Following on from my recent article on the challenges in the broadcast media space, it was interesting to see the data released by Nielsen SoundScan relating to music consumption trends. It showed that in the first half of the year there’s been an almost 12% drop in digital album sales, alongside a 13% drop in individual digital tracks. These drops in downloads are mirrored by an increase of 40+% in combined audio and video streams.
This inflection in the popularity of the various music distribution mechanisms is similar to the transition from CDs to downloads in the early 2000’s, The major players seem to be placing their bets that streaming will be an important mechanism for music distribution with Apple recently buying Beats, and Google buying Songza. Increasingly, all of the major mobile phone networks are seeing as a partnership, such as Vodafone with Spotify, as a key part of their service offering. When you triangulate the various signals it’s likely that we’ve reached another tipping point in the consumption of music.
But what does this mean for the industry? From a revenue perspective there has been much written on the revenue apportionment to artists and labels from the streaming model. On the ‘positive’ side, the opening up of the distribution channels has allowed a much larger number of musicians to publish their music, however, there is a potential impact on the revenues that flow back to the artists. This has forced artists to look to other sources of income, such as endorsements, merchandise, and live gigs, and those who have been successful in this transition have managed to balance the revenue successfully.
If we look at the distribution element of the value chain then, with a CD the costs were related the production and shipping of a physical product and borne by the industry, however, downloads changed all of this. With downloads and their ‘download once, listen many times’ approach, the distribution costs, whilst significantly less than for a physical product and likely to be indirect costs such as a monthly broadband subscription, have been transitioned to the buyer.
With the move to streaming, and its ‘download when needed’ approach, the cost, be it direct or indirect, is again down to the consumer. In the last six months there were ~600m music downloads and if each track was 10Mb then this equated to just shy of 6 petabytes of bandwidth used.

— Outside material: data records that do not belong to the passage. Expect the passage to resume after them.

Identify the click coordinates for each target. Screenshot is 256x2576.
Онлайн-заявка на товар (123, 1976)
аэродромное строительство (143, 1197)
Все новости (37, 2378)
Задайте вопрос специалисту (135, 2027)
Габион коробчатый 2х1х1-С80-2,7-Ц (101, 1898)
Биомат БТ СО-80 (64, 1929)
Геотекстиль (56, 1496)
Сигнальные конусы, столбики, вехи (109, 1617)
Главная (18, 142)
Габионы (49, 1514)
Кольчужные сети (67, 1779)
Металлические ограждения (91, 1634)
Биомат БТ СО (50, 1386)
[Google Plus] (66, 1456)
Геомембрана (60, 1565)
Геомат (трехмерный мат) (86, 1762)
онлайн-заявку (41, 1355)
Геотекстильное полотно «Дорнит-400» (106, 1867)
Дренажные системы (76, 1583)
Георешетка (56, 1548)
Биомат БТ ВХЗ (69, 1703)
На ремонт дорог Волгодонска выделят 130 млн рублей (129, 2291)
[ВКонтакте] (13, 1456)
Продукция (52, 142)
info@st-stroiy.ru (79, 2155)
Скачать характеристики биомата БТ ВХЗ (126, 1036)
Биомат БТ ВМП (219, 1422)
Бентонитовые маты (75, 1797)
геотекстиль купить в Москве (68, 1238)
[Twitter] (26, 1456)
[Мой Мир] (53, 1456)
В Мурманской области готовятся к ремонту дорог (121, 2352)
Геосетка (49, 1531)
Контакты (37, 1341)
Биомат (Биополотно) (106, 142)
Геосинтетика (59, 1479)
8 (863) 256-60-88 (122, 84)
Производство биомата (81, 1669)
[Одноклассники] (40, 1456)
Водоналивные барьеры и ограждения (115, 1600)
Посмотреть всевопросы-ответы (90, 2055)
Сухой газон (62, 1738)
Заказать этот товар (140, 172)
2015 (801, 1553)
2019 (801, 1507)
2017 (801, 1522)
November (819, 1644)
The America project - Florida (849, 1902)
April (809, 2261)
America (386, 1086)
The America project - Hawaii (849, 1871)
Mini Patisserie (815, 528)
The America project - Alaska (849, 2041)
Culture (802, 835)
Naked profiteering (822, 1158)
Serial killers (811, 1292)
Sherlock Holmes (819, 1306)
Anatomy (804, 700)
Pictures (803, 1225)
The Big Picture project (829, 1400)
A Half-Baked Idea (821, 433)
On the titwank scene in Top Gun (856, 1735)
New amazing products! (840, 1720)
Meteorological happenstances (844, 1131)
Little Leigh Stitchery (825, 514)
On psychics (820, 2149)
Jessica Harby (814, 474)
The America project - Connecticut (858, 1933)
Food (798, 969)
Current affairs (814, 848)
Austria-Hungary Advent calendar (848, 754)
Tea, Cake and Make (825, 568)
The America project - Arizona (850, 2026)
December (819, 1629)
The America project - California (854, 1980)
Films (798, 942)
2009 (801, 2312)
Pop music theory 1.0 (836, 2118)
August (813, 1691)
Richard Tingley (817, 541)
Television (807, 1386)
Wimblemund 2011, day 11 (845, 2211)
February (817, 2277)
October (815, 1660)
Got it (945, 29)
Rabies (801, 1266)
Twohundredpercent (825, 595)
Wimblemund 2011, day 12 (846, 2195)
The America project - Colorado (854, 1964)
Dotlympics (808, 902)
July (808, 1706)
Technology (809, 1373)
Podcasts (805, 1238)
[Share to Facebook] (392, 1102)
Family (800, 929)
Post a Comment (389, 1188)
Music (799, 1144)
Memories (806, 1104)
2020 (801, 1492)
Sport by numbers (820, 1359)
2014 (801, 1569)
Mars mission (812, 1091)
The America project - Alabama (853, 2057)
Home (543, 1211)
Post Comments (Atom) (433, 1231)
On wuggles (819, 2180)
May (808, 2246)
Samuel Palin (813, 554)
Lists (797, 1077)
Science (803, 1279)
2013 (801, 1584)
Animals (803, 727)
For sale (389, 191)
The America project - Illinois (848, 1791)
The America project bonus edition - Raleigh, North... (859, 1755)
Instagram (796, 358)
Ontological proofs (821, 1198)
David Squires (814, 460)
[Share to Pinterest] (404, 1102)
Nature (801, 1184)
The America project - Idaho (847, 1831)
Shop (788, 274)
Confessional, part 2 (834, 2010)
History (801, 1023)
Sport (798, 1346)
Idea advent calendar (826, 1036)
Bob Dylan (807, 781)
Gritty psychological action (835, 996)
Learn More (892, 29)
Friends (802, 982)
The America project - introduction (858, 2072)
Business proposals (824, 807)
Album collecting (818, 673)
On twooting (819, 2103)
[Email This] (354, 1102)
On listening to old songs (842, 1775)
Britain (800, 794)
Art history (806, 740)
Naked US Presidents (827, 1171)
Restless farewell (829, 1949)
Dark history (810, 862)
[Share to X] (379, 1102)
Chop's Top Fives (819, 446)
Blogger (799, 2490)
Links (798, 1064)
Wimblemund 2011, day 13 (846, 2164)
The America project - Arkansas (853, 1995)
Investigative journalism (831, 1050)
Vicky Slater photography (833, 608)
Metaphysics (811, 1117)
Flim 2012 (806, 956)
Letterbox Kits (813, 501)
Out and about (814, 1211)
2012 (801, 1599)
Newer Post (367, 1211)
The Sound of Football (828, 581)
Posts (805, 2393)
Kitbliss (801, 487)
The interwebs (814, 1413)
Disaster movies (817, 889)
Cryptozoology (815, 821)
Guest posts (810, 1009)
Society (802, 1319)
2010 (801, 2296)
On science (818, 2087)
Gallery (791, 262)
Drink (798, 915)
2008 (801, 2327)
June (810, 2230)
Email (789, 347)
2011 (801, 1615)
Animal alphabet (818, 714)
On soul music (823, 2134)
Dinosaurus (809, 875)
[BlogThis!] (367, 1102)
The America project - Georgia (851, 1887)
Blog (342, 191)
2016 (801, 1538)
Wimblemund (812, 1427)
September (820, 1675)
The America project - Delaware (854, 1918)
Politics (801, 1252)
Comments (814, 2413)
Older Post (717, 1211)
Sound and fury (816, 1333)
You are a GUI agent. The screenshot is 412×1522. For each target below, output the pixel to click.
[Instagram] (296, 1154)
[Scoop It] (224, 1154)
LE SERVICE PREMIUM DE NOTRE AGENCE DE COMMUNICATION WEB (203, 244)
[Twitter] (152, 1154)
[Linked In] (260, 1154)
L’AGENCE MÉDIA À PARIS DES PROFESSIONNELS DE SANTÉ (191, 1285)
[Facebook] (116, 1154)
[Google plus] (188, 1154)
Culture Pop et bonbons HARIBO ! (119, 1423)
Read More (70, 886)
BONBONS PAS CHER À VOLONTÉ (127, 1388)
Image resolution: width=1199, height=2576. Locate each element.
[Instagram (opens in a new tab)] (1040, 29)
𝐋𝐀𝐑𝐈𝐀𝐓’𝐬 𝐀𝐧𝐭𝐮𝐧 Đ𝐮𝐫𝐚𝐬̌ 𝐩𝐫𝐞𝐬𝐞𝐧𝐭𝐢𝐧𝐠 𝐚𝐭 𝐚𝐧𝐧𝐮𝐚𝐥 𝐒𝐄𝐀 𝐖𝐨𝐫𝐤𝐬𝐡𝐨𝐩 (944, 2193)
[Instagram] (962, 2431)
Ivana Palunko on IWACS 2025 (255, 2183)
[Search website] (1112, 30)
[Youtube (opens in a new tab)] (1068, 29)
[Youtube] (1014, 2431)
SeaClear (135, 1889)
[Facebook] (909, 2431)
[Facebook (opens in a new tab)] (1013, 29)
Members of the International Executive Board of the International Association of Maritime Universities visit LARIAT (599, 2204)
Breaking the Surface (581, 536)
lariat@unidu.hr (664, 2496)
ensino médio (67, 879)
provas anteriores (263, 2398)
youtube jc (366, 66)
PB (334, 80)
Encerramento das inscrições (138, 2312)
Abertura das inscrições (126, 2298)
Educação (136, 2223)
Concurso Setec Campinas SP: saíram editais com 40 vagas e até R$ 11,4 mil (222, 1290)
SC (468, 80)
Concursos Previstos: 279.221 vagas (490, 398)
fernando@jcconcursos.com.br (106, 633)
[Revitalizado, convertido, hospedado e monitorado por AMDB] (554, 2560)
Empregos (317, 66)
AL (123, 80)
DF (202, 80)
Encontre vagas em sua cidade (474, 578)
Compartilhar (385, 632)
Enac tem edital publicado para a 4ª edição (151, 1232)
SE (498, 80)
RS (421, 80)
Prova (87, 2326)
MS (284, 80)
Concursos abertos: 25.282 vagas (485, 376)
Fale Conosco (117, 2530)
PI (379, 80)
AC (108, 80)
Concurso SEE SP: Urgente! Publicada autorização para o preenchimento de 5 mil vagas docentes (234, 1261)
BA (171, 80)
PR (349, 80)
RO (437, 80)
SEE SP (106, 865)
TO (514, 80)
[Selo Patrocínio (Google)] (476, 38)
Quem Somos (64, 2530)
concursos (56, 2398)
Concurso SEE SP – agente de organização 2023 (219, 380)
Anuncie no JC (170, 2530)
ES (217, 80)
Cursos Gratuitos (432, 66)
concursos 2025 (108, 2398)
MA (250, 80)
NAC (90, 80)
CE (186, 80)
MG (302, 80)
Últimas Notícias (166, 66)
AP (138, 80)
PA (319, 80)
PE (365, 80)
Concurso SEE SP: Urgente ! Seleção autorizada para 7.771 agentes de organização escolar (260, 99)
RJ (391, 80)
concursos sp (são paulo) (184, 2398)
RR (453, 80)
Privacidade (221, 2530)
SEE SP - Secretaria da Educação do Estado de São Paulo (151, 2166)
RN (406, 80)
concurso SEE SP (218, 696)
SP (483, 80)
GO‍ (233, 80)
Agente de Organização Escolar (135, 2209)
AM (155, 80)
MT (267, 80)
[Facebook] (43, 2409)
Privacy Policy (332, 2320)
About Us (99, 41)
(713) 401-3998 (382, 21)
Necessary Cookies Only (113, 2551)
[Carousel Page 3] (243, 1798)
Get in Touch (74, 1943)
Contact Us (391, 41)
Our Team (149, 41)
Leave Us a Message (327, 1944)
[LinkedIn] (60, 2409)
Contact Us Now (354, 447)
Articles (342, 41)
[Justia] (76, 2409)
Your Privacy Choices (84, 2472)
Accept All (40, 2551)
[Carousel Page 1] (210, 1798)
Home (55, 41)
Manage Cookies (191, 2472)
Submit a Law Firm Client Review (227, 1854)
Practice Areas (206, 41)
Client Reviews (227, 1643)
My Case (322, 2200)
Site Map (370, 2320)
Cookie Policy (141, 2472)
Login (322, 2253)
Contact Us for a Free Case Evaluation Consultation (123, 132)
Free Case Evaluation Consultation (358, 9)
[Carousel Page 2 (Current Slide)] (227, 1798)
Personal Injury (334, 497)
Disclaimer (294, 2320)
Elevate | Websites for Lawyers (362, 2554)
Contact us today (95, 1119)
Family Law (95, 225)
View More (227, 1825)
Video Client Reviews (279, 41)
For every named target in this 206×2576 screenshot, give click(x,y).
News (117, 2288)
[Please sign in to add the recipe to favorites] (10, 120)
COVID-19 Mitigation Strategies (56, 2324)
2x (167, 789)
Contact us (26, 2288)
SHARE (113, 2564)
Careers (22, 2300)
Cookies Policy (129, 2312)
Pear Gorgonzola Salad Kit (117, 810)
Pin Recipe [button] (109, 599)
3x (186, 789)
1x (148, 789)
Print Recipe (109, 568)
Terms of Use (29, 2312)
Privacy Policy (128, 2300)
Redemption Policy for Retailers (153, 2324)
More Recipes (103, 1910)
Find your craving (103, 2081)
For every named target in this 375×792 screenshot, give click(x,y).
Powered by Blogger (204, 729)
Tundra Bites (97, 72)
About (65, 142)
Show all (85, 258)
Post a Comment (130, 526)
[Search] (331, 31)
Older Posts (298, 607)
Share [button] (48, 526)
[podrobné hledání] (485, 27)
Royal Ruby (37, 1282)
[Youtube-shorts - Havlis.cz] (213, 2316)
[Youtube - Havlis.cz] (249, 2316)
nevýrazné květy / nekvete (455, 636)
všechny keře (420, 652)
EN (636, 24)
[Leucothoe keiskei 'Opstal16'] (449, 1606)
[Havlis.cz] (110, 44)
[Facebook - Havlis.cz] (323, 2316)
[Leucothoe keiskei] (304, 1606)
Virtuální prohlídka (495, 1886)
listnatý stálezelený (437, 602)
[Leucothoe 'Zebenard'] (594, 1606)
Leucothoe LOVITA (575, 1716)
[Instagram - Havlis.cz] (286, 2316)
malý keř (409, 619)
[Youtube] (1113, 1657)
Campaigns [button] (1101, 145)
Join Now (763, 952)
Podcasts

During the same period there were 70.3bn streams (including videos) and if we assume that they were also 10Mb each, then this equates to 65 petabytes, a factor of 10 greater for a music distribution mechanism that’s in its infancy.
Whist these figures are very rough and ready, they indicate a challenge for the music distribution ecosystem that the tipping point represents both in terms of capacity, the pervasiveness and potentially the latency of service.
Whilst these challenges are significant, I’m sure that now we appear to have reached a tipping point in terms of the music distribution business model we’ll see a raft of innovations coming forward.